Start of Block

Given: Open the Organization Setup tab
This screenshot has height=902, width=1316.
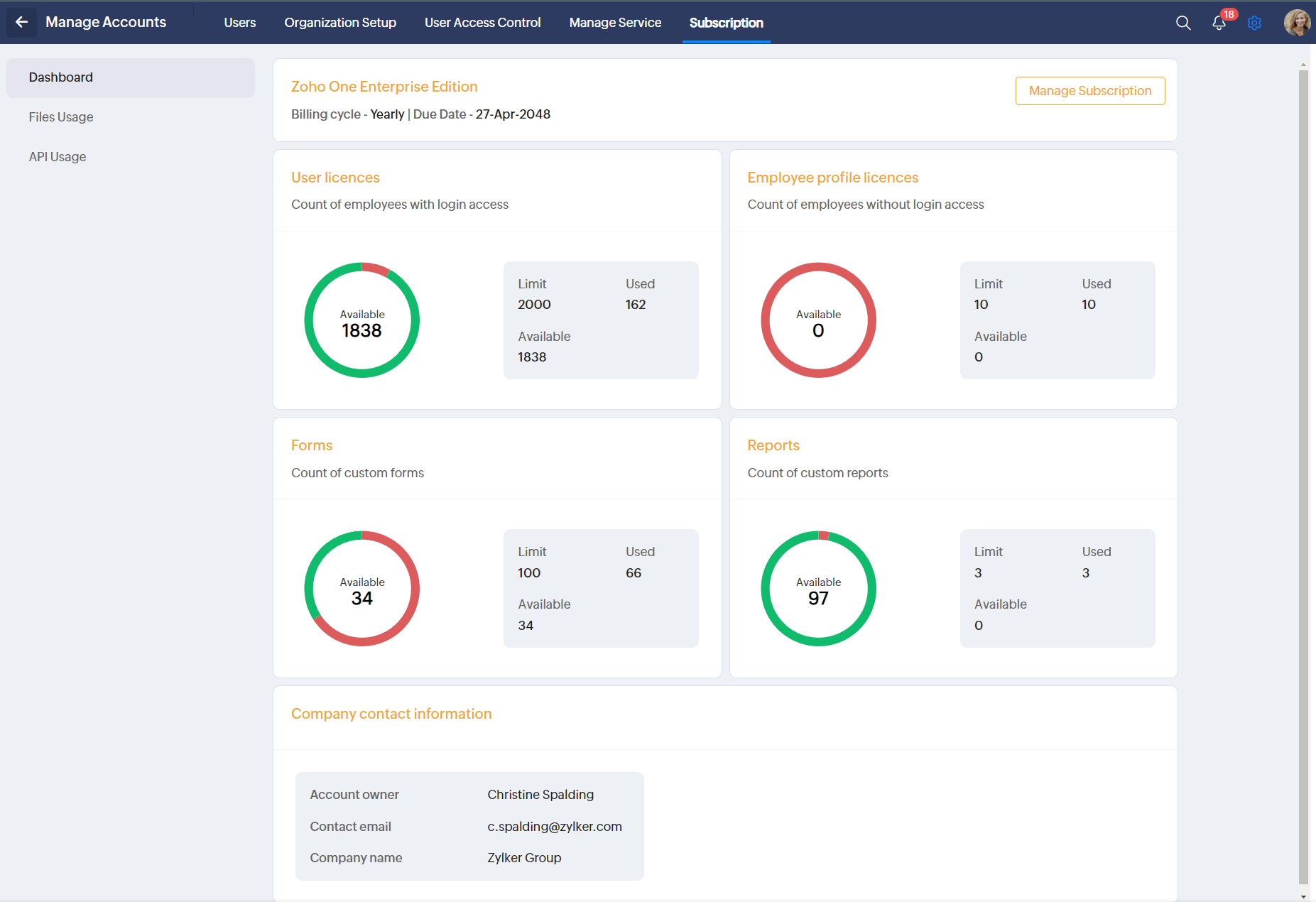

End of Block
Start of Block

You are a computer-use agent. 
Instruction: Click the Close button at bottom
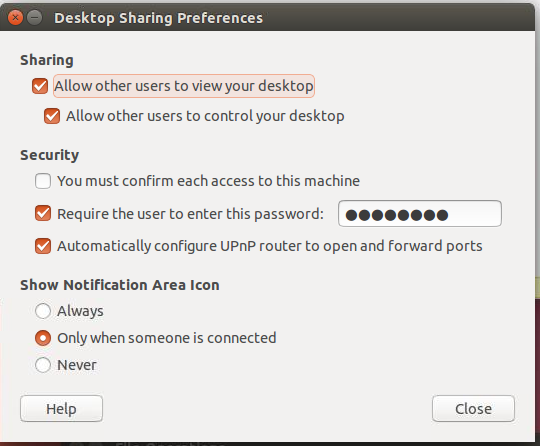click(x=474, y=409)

End of Block

◆ **TASK DIRECTIONS**
Give back exactly the lines above, from the line containing "Given: Open the Organization Setup tab" through the line containing "This screenshot has height=902, width=1316.", with both end lines and nothing more.

◆ **RESPONSE BELOW**
Given: Open the Organization Setup tab
This screenshot has height=902, width=1316.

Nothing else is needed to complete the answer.